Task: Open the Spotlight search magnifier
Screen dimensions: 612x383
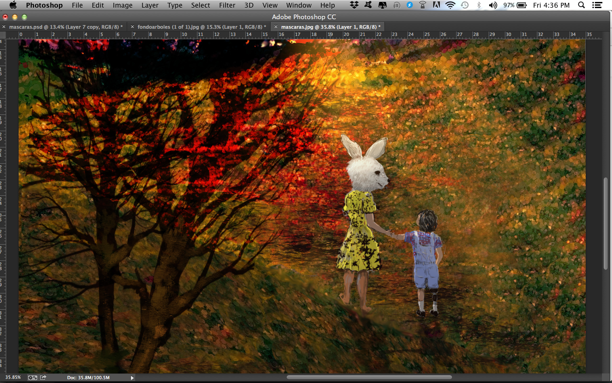Action: coord(581,5)
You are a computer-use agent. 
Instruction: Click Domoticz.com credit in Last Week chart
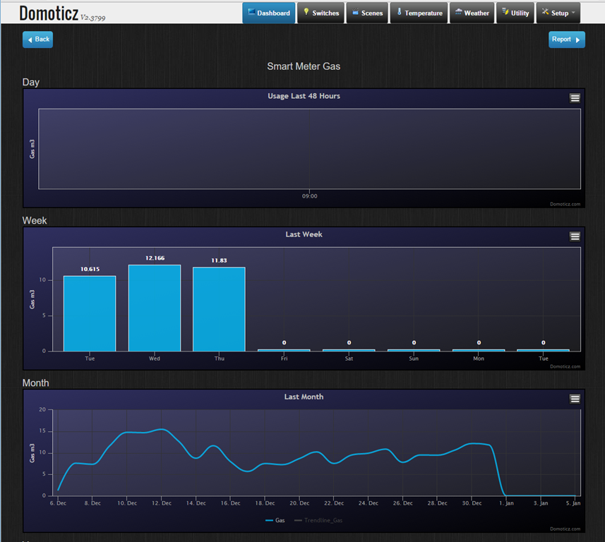pyautogui.click(x=565, y=366)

Exercise brief
A faithful copy is needed: reproduce all of the data above, leaving the pictures out.

Exercise result
Task: Open the Spotlight search magnifier
Screen dimensions: 612x383
Action: coord(581,5)
You are a computer-use agent. 
Instruction: Click Domoticz.com credit in Last Week chart
pyautogui.click(x=565, y=366)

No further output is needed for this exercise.